Two Bee Books (S372: 1884)

 
Editor Charles H. Smith's Note: A book review of two works on bees, printed in the 6 November 1884 issue of Nature. Original pagination indicated within double brackets. To link directly to this page, connect with: http://people.wku.edu/charles.smith/wallace/S372.htm


[[p. 1]] A Collection of Papers on Bee-keeping in India. Published under the Orders of the Government of India, in the Revenue and Agricultural Department, 1883. (Calcutta: Office of the Superintendent of Government Printing, India, 1883.)

The Honey-Bee: its Nature, Homes, and Products. By W. H. Harris, B.A., B.Sc. With Eighty-two Illustrations. (London: The Religious Tract Society, 1884.)

     The thin folio issued by the Indian Government is very redolent of red-tape, since it contains not only a large number of reports from forest and district officers, and other persons in various parts of India, but also the whole of the official correspondence, memoranda, and indorsements connected with the same. Moreover, it is almost a misnomer to call it a collection of papers on "Bee-keeping," since at least nine-tenths of the reports state that domesticated bees are quite unknown in their districts; and the bulk of the matter (nearly a hundred pages of close print) is occupied with accounts of native methods of taking the combs of wild bees and preparing the wax, and with very imperfect descriptions of the various kinds of honey-producing bees in each district. The general result of the inquiry, as stated in a "Resolution" of the Revenue and Agricultural Department, is the following:--

     "The industry is unlikely ever to be one of great importance in India. It can only be followed in the hills, where flowers abound throughout the greater part of the year, or in forests, where food is equally plentiful. In the populous country of the plains, bee-keeping as a general industry seems impracticable. Under these circumstances there is little or no call for action on the part of the Government."

     Notwithstanding this somewhat depressing outcome of a laborious inquiry, some interesting details may be found in the storehouse of facts here brought together. At the commencement of the Report attention is drawn to Moorcroft's account of bee-keeping in Cashmere:--

     "Their domestication there is so general that in some parts of the country a provision is made for hiving them in every house as it is being built. Spaces are left empty in the walls about 14 inches in diameter, and 2 feet, the average thickness of the walls, in length, which are carefully lined with a mixture of mortar, clay, and chopped straw, and closed at the inner end with a flat tile. There are ten or a dozen of these hives built into the walls of every house. The bees are hived exactly as in Europe, but the comb is gathered differently and in a way well worth following at home. It is done by the father of the house removing the flat tile, and at the same time blowing the smoke of a smouldering wisp of straw he holds in the other hand vigorously through the hive, on which the bees at once leave the hive, and he gathers in their store of honey. He then replaces the flat tile at the inner end of the hive, and the bees, after recovering their stupefaction, gradually return to it. The same colony of bees thus produce honey year after year in the same hive, and generation after generation, and have probably done so from the original Aryan settlement of the Cashmere Valley. In consequence of their being thus literally domiciliated with the human race, the bees of Cashmere are milder in their manners than those of any other country, although they have a most villainous sting when unduly provoked to use it. Their honey is as pure, and clear, and sweet, Moorcroft says, as the finest honey of Narbonne."

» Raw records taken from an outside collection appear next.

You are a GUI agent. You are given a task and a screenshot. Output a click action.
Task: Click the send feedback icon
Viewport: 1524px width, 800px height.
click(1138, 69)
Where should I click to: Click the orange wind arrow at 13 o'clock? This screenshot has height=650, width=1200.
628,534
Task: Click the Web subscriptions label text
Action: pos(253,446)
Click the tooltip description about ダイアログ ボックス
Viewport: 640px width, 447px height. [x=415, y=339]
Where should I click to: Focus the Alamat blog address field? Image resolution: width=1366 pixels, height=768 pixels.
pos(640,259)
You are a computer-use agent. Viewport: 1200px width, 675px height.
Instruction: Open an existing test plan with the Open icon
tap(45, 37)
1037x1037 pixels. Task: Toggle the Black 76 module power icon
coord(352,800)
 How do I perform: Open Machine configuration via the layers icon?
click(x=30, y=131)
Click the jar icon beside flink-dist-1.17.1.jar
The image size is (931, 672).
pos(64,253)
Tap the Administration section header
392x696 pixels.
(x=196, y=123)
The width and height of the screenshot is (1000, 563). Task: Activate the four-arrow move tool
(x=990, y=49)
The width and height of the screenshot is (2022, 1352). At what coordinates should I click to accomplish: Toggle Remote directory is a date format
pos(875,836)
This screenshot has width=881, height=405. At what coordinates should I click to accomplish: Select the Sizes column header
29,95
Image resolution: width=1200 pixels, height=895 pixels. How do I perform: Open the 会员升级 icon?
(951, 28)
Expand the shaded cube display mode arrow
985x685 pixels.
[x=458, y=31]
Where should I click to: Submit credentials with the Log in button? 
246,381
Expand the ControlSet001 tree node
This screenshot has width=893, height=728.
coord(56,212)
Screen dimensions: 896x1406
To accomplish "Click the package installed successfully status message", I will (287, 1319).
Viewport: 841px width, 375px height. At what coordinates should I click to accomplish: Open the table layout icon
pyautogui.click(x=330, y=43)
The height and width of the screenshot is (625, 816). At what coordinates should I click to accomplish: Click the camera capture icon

     In a statement on bee-culture in Cashmere by a zemindar, it is said that hives are now very numerous, as they have been on the increase for several years, and the method of keeping them is very similar to that described by Moorcroft. But Mr. R. Morgan, Deputy Conservator of Forests, Madras, protests against the recommendation of smoking out the bees, as barbarous. It is, however, no doubt well suited to native wants, as hives are not required to be indefinitely increased, and there is no sale for swarms.

     A very simple mode of bee-keeping is described as practised by the people of Mysore:--

     "In March or April they besmear the concave part of an old earthen pot with honey-wax, make holes in the pot, take it to the jungles, and place it upside-down on a piece of wood or a slab of stone. The bees are attracted to the pot by the smell of the wax, and, when the person intending to domesticate them finds, after a trial of four or six days, that they have taken to remain in the pot, he goes to the jungle on a dark night, removes the pot after [[p. 2]] having covered it with a blanket, and places it either on a tree near or under the eaves of his house, or in any adjoining place. Each man keeps pots varying in number from one to four. He need not to do anything beyond keeping the pots as aforesaid. They store honey between April 15 and June 15; and between the latter date and the end of July the keeper gathers it in, leaving a small portion to serve as food for the bees."

     Mr. R. Morgan, Deputy Conservator of Forests, Madras, gives an interesting account of the honey-bees of the Wynaad. He says that the best honey-producing flower of Southern India is the Strobilanthes, of which there are numerous species, which almost all flower once in seven years, dying down entirely, and afterwards a fresh growth springing up from seed. The Strobilanthes is a shrubby genus of Acanthaceæ, mostly with blue or purple flowers, and the statement about their flowering only once in seven years is probably a popular delusion, like that of the Aloe flowering once in a century. The bees build their combs on the ledges of inaccessible precipices, often overhanging rivers, or on lofty horizontal limbs of the largest forest trees, and the combs are usually 3½ to 4 feet in length and 2 feet in diameter. The natives take the honey on dark nights by means of long cane or bamboo ladders, either erected against the tree or rock or suspended from above, and they carry torches, and knives to cut away the combs. The bees are roused by the glare of the torches, but do not sting, although in the daytime they are terribly pugnacious, and many a sportsman and traveller has barely escaped with his life after disturbing them. Mr. Morgan states that he can give numerous instances of men, cattle, horses, and even fowls and pigeons being killed by these bees.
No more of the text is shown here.